Sauf que, monsieur le ministre, nous ne sommes plus dans l’ajustement. En effet, la remise en cause de la déflation des effectifs, qui constituait le socle de votre LPM, induit des conséquences profondes en matière budgétaire comme en matière d’organisation de nos forces. Nous ne sommes plus dans la même LPM mais dans une version « Canossa ». Voilà qui fera date. J’aurai l’occasion d’y revenir. Mais auparavant, je voudrais m’autoriser deux observations.
La première se rapporte aux conséquences directes de l’épisode terroriste de janvier dernier, dont je comprends que certains ne jugent guère opportun de les évoquer. Mais dans ce débat qui concerne notre sécurité nationale, il serait incompréhensible que l’Assemblée ne se demande pas pourquoi la seule équipée terroriste du clan Coulibaly sur notre sol national a provoqué l’ébranlement, jusque dans ses fondements, de la loi de programmation militaire. Voilà qui fera date !
J’ai déjà rappelé au début de mon propos les dispositions de la LPM, reprenant celles du Livre Blanc, relatives à ce qu’il est convenu d’appeler la « protection du territoire national et des Français » et qui visent à « assurer aux Français une protection efficace contre l’ensemble des risques et des menaces, en particulier le terrorisme ». Je ne comprends d’ailleurs pas pourquoi l’on s’interroge maintenant sur l’opportunité de faire intervenir notre armée sur le sol national, au motif que nous sommes les seuls à le faire en Europe : c’est prévu dans le Libre blanc et dans la loi de programmation militaire ! Certaines interrogations sont assez surprenantes.

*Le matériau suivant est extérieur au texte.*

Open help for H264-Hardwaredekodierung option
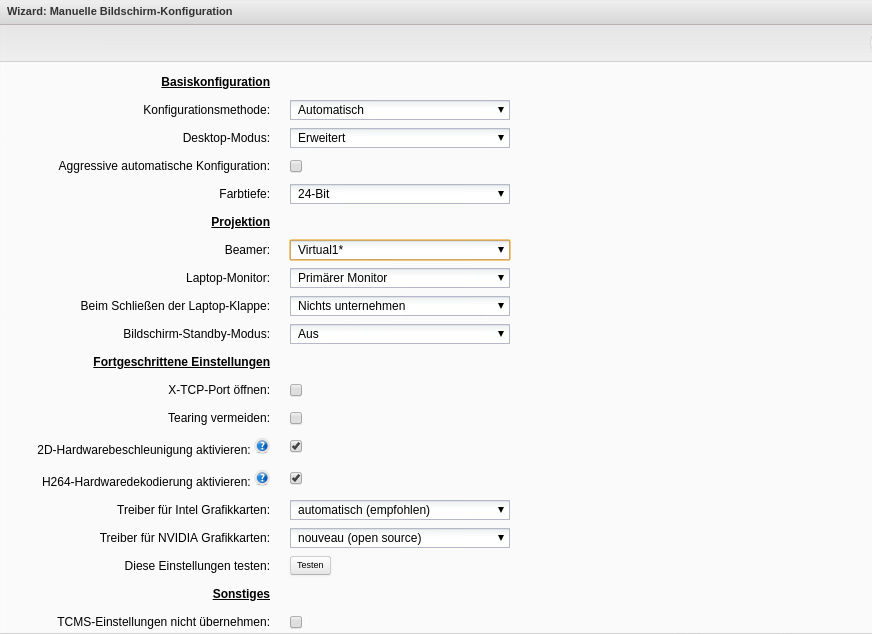click(x=262, y=478)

La loi de programmation militaire s’est donc littéralement désintégrée au terme de seulement dix-huit mois d’existence, sous le coup d’un seul épisode de terrorisme sur notre sol national. Un seul épisode ! Voilà qui interpelle ! Voilà qui fera date !
On ne saurait mieux démontrer que votre LPM faisait, comme nous l’avons dénoncé à l’époque, une part un peu trop belle à l’illusion. Alors aujourd’hui la question se pose de savoir où s’arrêtent les limites de l’illusion et quelle est la crédibilité de notre système de forces.

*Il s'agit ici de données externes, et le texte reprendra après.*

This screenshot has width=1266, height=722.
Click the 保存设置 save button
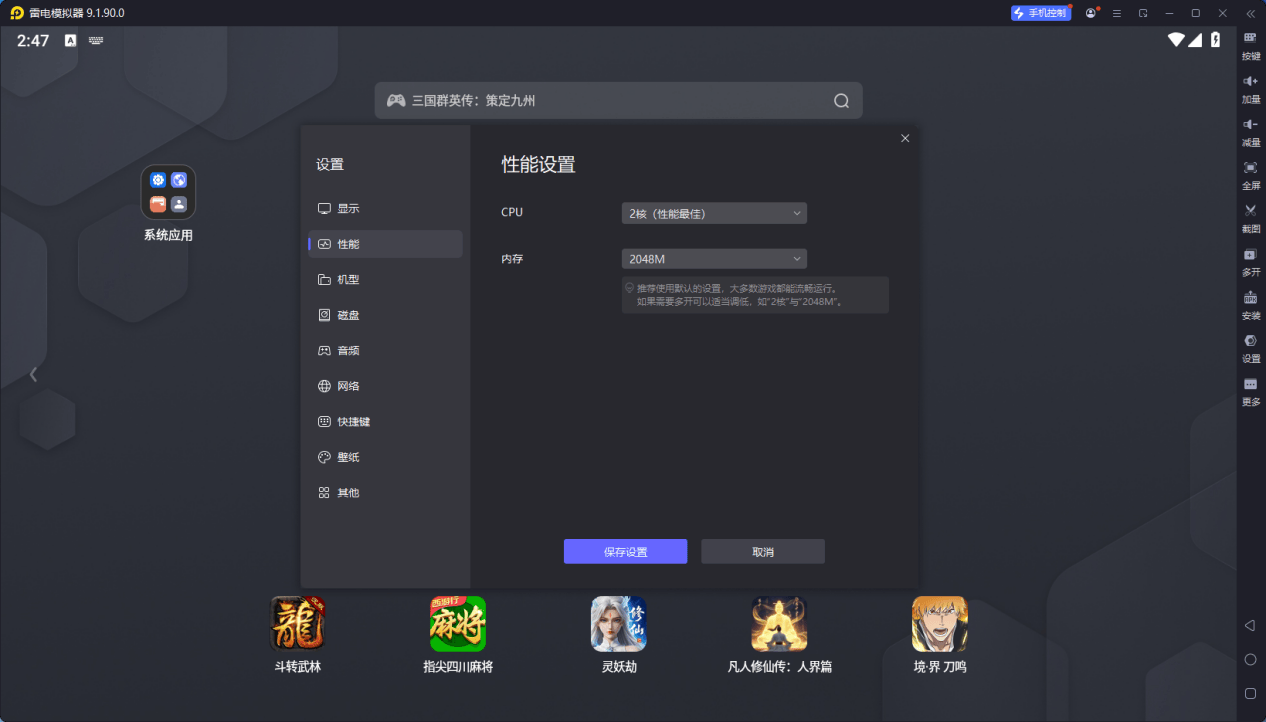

Certes nos soldats, sur les théâtres d’opération où ils sont engagés, nous apportent une preuve éclatante de leurs capacités opérationnelles. Avec eux, il n’y a pas de doute. Mais c’est la globalité du système qui pose question. Qui ignore la paupérisation de nos forces armées, les tensions insolubles sur les équipements, les restrictions qui vont jusqu’à peser sur la formation et l’entraînement ?
Monsieur le ministre, les conditions dans lesquelles votre LPM a, en quelque sorte, implosé sous nos yeux portent en germe la redoutable question du doute sur l’efficience globale de l’outil dont vous avez la responsabilité. Pour qu’il n’y ait pas d’interprétation erronée de mon propos, je réaffirme bien qu’il ne s’agit pas de la qualité ni du professionnalisme de nos soldats, reconnus de tous, mais bien de la pertinence des moyens mis à leur disposition, notamment dans le cadre de votre LPM. C’est votre responsabilité de lever le doute que vous avez introduit.
Ma deuxième observation porte sur le niveau exceptionnellement élevé de nos engagements armés hors de nos frontières et sur les conséquences qui en découlent. À cet égard, je voudrais mentionner l’excellent rapport d’information Engagement et diplomatie : quelle doctrine pour nos interventions militaires ? que viennent de rendre nos collègues députés Guy-Michel Chauveau et Hervé Gaymard.